++++ Given passage

Two years ago, the conference team draped a banner across the entrance to the Moscone Center convention complex identified Salesforce as “The Customer Success Platform” — then acted surprised, no, horrified, when the press started writing about its alleged strategic shift. 

This week we found out Salesforce will be unveiling a new Artificial Intelligence (AI) product called Salesforce Einstein at this year’s Dreamforce. The news comes via a Forbes Magazine story by reporter Alex Conrad — where Benioff muses that Salesforce Einstein is poised to be “the next big thing” — and from a related tweet from Benioff himself.

What We Know About Salesforce Einstein

Benioff, being the showman that he is, was careful to give away just enough details to pique everyone’s interest — and not enough to satisfy anyone’s curiosity. So now we’re forced to do exactly what he wants us all to do: to ponder and debate and generate even more interest in what he’ll reveal at Dreamforce. 

At least we understand the game plan. 

With that in mind, it’s clear is that Einstein won’t be yet another Salesforce cloud. Instead it will add business intelligence to the other clouds by making it possible to direct salespeople toward the right customers with the right products and the right deals at exact the moment they are most likely to buy.

Is that really all that revolutionary? Hard to say.

Constellation Research analyst R. Ray Wang, in an article we wrote about Salesforce’s BeyondCore acquisition last week, told us Benioff likes to raise his Total Addressable Market size (TAM) before Dreamforce. “Last year was (the Internet of Things) IoT, the year before it was big data and analytics. The year before, customer experience and customer success. This year, it’s AI for him. These series of acquisitions are to have him catch up on AI,” he said.

The acquisitions in question include RelateIQ, which combines CRM with data science, smart calendar app Tempo AI, MinHash, which offers assistive intelligence and data science for enterprises, PredictionIO for machine learning and MetaMind for deep learning.

++++++++
++++ Recorded information

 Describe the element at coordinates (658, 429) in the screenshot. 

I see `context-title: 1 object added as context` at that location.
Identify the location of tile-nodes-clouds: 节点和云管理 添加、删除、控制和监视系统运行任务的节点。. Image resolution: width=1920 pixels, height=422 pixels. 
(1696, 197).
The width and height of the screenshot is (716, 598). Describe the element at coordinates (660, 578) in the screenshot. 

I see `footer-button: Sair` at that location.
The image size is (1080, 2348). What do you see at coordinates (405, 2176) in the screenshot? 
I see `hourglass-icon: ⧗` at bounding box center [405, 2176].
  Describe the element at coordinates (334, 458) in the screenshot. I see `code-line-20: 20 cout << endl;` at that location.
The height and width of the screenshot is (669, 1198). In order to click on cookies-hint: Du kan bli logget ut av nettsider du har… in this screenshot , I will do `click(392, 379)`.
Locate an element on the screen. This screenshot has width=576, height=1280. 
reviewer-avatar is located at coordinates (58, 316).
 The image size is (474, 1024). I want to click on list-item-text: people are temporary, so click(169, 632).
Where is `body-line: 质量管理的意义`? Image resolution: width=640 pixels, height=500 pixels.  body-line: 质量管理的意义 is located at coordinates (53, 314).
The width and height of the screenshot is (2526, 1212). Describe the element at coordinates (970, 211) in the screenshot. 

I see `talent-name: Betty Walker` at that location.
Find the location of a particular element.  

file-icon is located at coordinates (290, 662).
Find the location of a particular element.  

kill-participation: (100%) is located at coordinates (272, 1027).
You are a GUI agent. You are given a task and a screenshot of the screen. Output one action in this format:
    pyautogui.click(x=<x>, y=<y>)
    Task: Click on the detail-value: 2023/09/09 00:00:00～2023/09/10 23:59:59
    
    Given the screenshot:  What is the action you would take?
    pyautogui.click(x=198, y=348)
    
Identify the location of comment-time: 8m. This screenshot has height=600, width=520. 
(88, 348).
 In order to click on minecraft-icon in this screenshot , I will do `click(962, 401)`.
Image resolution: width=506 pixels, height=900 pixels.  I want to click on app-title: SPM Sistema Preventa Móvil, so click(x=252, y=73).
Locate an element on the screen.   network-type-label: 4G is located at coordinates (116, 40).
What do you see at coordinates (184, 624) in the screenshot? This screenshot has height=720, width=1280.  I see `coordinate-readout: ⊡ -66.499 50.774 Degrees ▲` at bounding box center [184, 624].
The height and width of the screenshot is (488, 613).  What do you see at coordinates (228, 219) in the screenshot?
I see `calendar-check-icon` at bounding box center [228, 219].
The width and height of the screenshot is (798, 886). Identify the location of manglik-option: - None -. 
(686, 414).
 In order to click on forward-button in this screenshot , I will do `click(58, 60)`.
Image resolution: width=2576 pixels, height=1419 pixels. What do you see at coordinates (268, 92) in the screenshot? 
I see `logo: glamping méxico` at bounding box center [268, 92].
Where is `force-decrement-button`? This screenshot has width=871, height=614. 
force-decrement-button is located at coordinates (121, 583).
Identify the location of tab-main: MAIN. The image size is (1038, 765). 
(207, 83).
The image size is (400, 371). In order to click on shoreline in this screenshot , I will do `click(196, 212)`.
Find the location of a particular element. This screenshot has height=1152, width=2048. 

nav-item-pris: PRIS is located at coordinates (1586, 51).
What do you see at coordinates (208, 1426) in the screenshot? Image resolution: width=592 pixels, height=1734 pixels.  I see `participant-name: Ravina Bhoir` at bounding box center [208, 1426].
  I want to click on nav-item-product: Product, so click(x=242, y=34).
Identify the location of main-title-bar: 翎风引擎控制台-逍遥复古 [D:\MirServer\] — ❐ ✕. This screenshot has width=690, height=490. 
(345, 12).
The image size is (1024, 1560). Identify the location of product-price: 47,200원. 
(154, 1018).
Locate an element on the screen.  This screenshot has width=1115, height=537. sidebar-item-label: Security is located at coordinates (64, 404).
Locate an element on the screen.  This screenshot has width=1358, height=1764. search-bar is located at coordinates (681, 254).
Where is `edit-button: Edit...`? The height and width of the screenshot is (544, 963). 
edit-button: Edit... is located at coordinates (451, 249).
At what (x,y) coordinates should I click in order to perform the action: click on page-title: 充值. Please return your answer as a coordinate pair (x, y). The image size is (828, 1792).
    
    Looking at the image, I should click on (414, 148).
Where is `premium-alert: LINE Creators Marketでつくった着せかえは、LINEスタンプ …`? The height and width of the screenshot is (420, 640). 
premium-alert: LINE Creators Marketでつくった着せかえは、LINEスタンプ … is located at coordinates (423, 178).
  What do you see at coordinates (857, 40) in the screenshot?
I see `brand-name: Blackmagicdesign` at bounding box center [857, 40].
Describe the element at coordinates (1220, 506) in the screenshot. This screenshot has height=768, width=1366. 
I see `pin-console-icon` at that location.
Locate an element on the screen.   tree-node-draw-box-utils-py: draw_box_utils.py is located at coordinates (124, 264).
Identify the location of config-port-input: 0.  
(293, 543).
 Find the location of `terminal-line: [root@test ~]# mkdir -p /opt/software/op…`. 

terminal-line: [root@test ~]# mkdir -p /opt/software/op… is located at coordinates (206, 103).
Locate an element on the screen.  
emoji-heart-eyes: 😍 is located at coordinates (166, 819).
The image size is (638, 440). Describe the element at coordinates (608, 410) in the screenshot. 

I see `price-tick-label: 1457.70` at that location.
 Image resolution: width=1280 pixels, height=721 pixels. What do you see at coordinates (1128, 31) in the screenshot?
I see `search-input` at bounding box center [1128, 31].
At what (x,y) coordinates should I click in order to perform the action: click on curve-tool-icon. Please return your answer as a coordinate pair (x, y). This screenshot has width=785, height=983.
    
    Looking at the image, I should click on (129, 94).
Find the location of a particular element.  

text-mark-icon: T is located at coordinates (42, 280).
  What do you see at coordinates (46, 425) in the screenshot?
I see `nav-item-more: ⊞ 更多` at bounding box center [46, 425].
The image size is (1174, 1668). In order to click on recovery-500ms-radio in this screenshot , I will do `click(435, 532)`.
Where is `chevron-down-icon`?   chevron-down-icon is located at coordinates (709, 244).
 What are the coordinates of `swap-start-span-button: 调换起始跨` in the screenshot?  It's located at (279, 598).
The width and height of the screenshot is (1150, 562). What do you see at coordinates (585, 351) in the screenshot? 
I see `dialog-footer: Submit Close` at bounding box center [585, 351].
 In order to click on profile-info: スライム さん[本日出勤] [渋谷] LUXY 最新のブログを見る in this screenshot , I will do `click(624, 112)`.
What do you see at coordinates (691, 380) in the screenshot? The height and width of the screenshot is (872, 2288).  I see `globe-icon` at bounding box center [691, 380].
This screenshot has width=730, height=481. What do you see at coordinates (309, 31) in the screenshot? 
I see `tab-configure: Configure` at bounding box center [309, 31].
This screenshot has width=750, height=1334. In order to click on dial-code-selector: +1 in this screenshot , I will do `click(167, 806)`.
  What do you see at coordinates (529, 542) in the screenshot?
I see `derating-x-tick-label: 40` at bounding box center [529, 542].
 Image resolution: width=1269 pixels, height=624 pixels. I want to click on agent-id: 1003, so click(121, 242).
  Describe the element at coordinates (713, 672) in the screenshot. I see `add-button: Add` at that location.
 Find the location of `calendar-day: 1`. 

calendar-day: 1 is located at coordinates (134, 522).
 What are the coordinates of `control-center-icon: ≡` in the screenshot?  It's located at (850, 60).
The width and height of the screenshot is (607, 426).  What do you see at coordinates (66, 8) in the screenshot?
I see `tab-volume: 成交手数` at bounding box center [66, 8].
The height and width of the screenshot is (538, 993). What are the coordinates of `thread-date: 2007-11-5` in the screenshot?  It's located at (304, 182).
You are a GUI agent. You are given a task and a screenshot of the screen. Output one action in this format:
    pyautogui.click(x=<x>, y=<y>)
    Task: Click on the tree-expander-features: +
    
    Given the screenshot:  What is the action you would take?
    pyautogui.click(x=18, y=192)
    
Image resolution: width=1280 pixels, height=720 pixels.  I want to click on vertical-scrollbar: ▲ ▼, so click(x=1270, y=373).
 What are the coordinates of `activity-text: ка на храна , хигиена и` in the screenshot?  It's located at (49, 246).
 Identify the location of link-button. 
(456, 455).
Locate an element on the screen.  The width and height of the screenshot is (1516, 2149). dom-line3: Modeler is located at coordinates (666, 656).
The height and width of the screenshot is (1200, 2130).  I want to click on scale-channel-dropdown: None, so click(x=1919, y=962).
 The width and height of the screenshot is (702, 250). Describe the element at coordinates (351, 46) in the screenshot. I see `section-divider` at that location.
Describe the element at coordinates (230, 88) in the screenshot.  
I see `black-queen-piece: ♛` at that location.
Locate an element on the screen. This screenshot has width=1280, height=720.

++++++++

# Activity A
According to the Salesforce Einstein article, what will Salesforce unveil at this year's Dreamforce?
# Activity B
From the Salesforce Einstein article, copy word for word the part that opens with the words containing "Benioff, being the" and closes with "the game plan.".
# Activity C
Decide whether each statement agrees with the Salesforce Einstein article, answering yes or no and quoting the deciding words:
(i) Einstein will be another Salesforce cloud.
(ii) R. Ray Wang said Benioff's focus last year was the Internet of Things.
(iii) MetaMind is one of the acquisitions, brought in for deep learning.

# Written response A
A new Artificial Intelligence (AI) product called Salesforce Einstein.

# Written response B
Benioff, being the showman that he is, was careful to give away just enough details to pique everyone’s interest — and not enough to satisfy anyone’s curiosity. So now we’re forced to do exactly what he wants us all to do: to ponder and debate and generate even more interest in what he’ll reveal at Dreamforce. 

At least we understand the game plan.

# Written response C
(i) No: "Einstein won’t be yet another Salesforce cloud"
(ii) Yes: "Last year was (the Internet of Things) IoT"
(iii) Yes: "MetaMind for deep learning"